**Work required**
Print every entry again, precisely as written.

*** Opening of Information provided ***

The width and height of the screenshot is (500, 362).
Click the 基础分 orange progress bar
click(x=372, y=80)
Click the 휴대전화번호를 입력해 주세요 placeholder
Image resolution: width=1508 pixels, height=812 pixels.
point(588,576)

*** Close of Information provided ***

**Result**
The width and height of the screenshot is (500, 362).
Click the 基础分 orange progress bar
click(x=372, y=80)
Click the 휴대전화번호를 입력해 주세요 placeholder
Image resolution: width=1508 pixels, height=812 pixels.
point(588,576)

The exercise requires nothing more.